The BBC Education Website reports on a study from the American Journal of Child Development which claims that the link between anti-social behaviour and poor reading skills in teenagers has been found in children as young as seven.
"Those who had difficulties at age five with readiness to read, such as a small vocabulary and poor verbal skills, became increasingly involved in anti-social behaviour - mainly bullying others, telling lies, stealing," said research co-author Dr Terrie Moffitt.
and
"Their reading skills had gone down as well".
There is also a suggestion that the causal chain of events works the other way around...
"...a child who starts school with problem behaviour would be predisposed to poor reading skills".
Rather predictably, these ones also fell further behind with reading.
Dr. Moffitt concludes:
"So in answer to which is the chicken and which is the egg, it doesn't really matter - poor cognitive skills would predispose a child to become aggressive.
She then goes on to say:
"To our surprise we found genetics did not explain it. It's an environmental process, such as what goes on in the classroom, and this is important because it can be changed."
Too right, we Home Educators would say!
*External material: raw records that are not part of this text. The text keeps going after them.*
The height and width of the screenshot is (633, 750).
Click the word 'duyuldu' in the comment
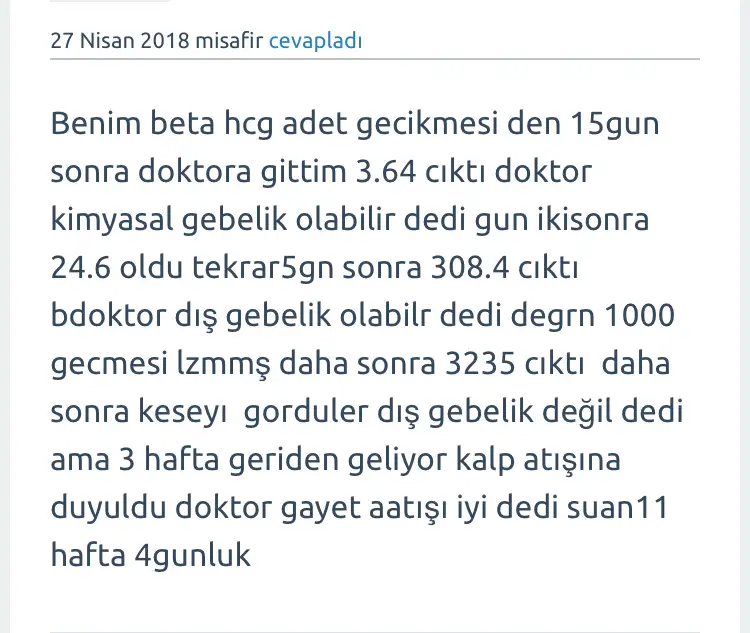point(108,508)
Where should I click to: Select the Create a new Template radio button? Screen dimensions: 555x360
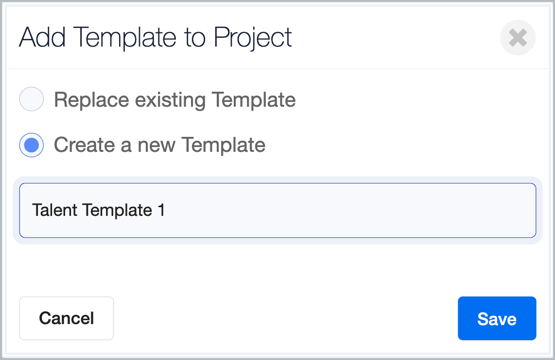[32, 145]
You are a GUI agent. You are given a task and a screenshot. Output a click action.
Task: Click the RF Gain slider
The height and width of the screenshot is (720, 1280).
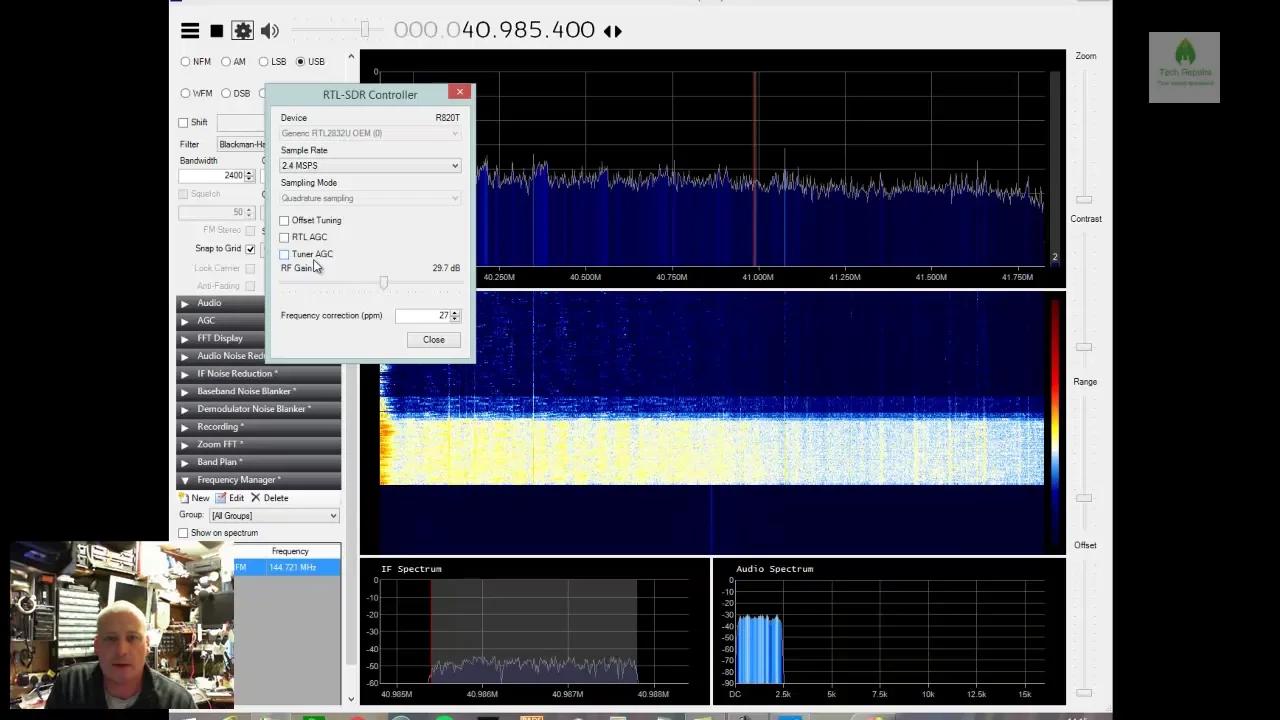[x=383, y=283]
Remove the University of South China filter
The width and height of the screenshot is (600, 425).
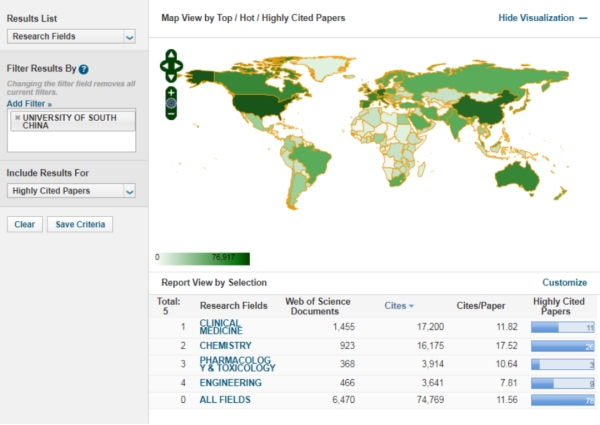(17, 118)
And we think we know the answer. Please miss, please miss...we know!!!
You see, what seems to work for many of the autonomously HE'd boys round here is that they aren't pestered to read before they want to, and whatever age that happens to be, (commonly from seven onwards), it seems to correlate very well with reading readiness. In the meantime, they don't lack for an education. They acquire information aurally from any number of different sources, conversation, being read to, tapes, TV, computers etc. They commit facts to memory. They have meaningful conversations about subjects that interest them, during which they develop the skills of framing an argument, retaining a train of thought, trying to nail ideas accurately in the spoken word, being logical, self-critical and truth seeking.
They don't lose out or start to feel inadequate. They don't feel the need to bully or develop other anti-social behaviours. And when they are actually ready to read, they go for it and catch up quickly.
But what do I know...I don't have a degree in ed. psych, so my observations of the seemingly glaringly obvious are most probably wrong!
The researchers seem to think so. They say that their findings..
"indicate that academic intervention can have a positive effect on behaviour. Programmes that target either reading problems or behaviour problems during the pre-school and early primary school years are likely to produce changes in both areas, the research concludes".
Perhaps there is an argument to be made for the kids who arrive at school without good moral theories, but for those who turn aggressive because of the pressures of schooling, yet more schooling is unlikely to be the answer.
HT: Merry
Wonderful post Carlotta! It's weird how obvious it seems from a homeschooler's standpoint where the problem lies, while those inside the system seem to have such difficulty seeing it.
ReplyDeleteThe correlation makes no sense at all, they are making excuses to force reading even further. I had so many friends at school that read and wrote poorly and they were nice.
ReplyDeleteLeo, I am wondering if your friends were girls? I think the article suggested that the correlation didn't seem to hold for girls, though I do agree correlation may quite reasonably be doubted and more importantly, even if the correlation for boys is observed, that the conclusion that yet more schooling is needed in no way follows from this observation.